━━━ Records to process
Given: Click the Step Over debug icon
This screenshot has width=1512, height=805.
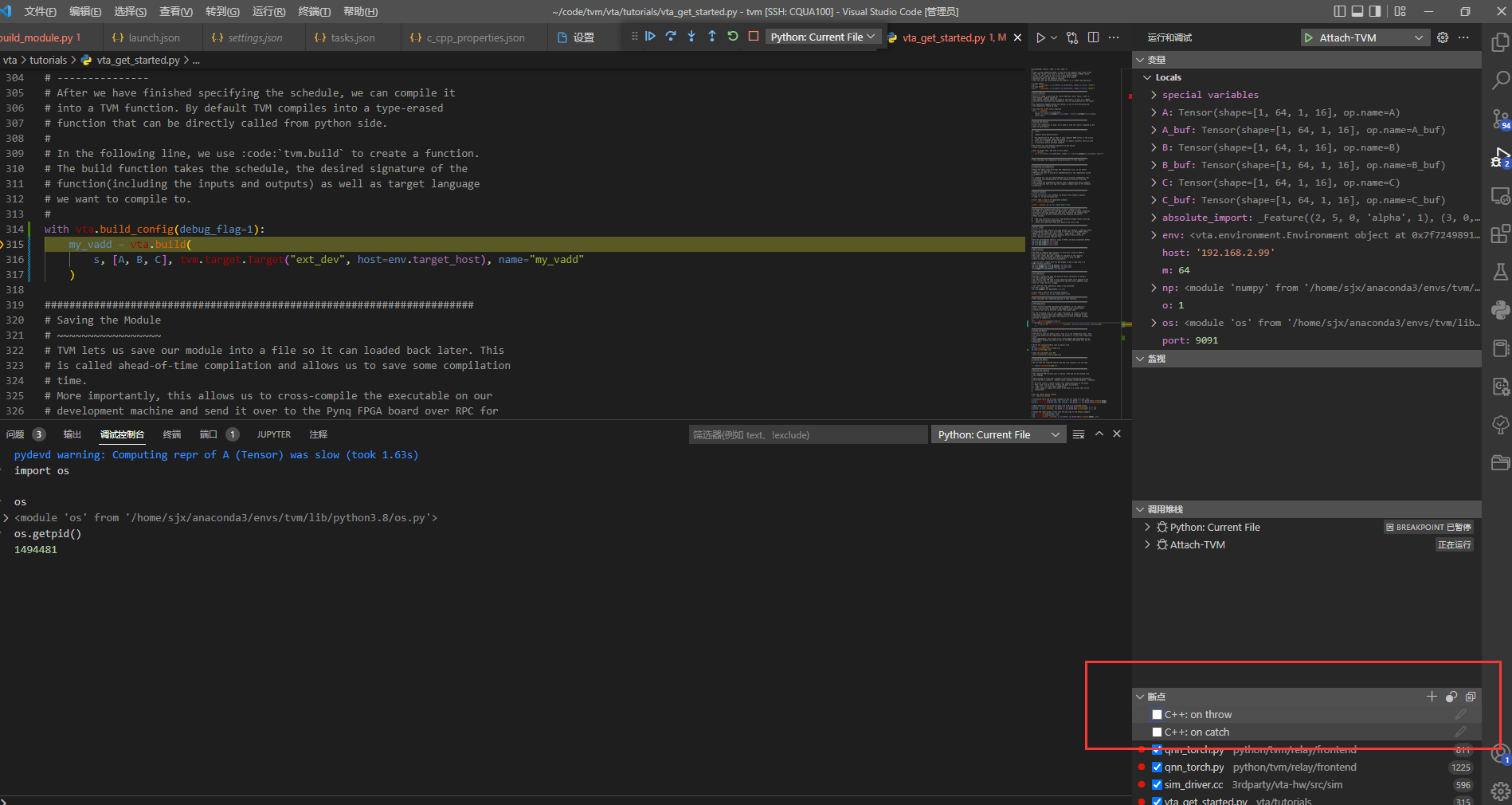Looking at the screenshot, I should (671, 37).
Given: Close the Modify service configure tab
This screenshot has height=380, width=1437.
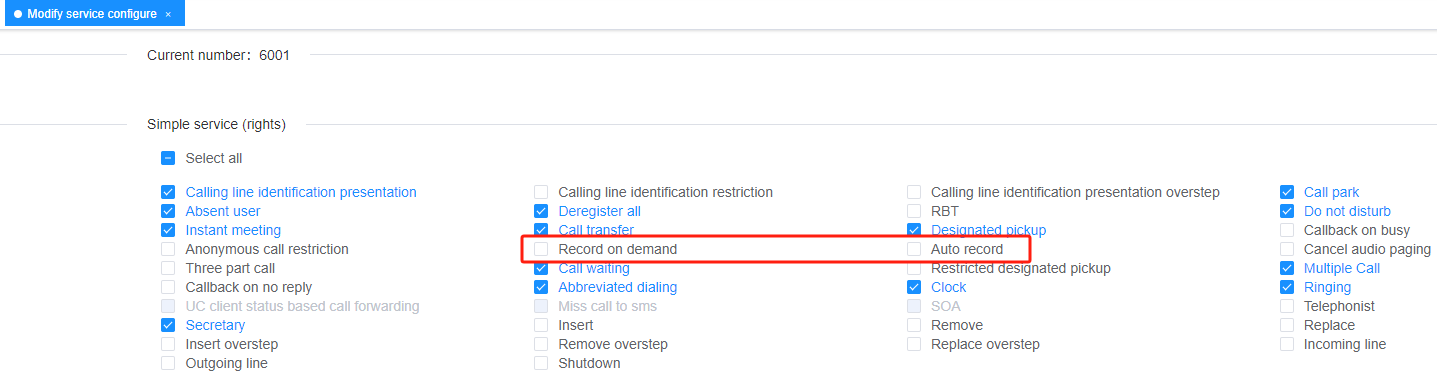Looking at the screenshot, I should click(x=168, y=14).
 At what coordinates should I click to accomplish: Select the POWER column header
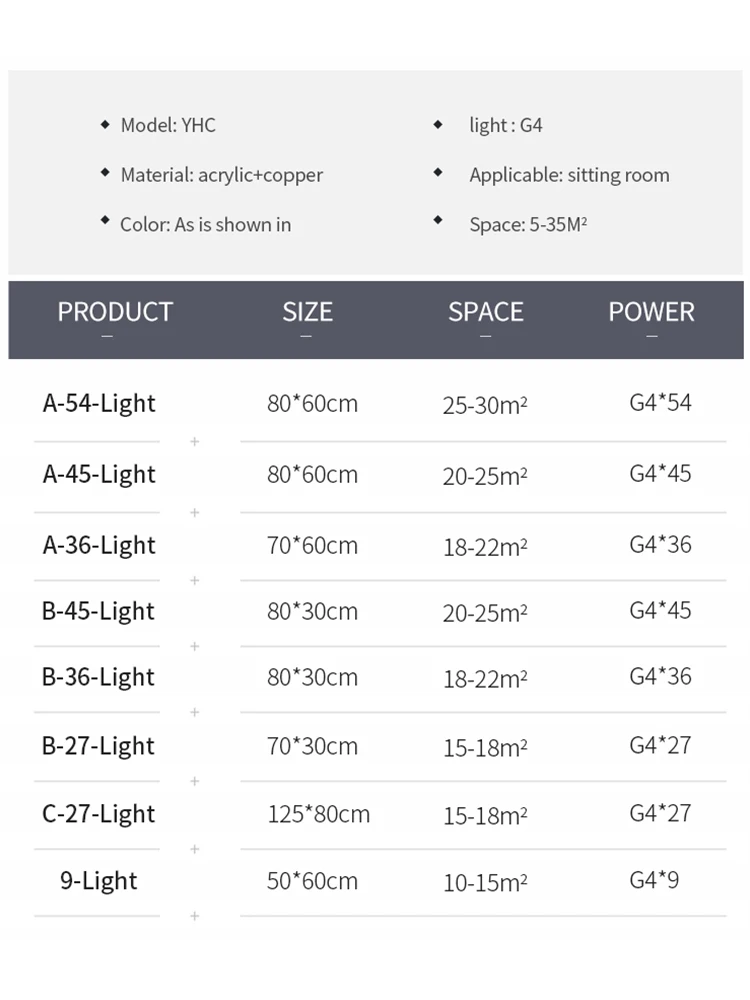click(x=651, y=312)

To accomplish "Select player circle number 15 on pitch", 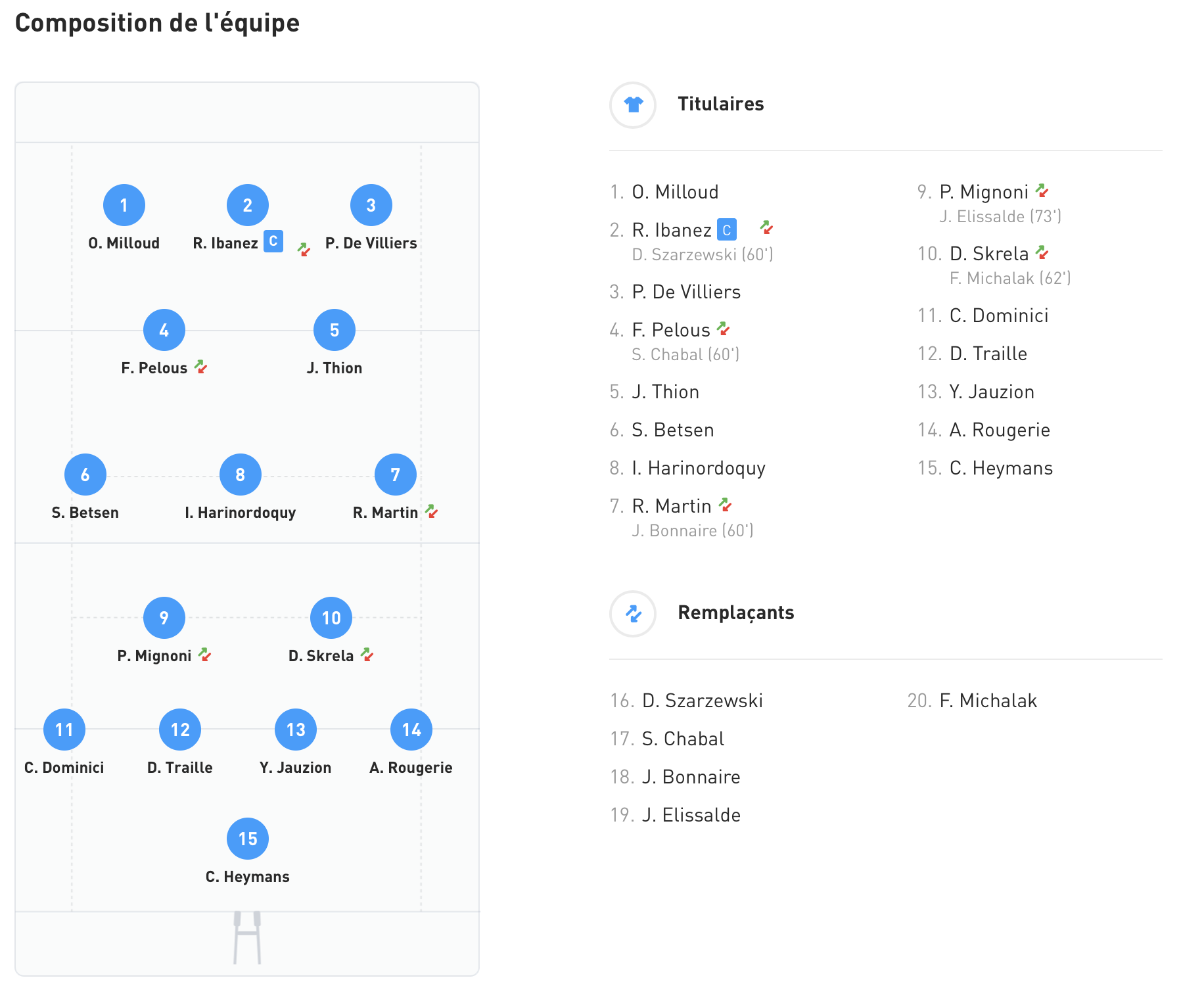I will click(248, 839).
━━━━━━
(Task item) Within the entries, find all lines holding "Given" and copy each one.

(Answer to the problem)
Given: Click the Step Over debug icon
Given: Close the Modify service configure tab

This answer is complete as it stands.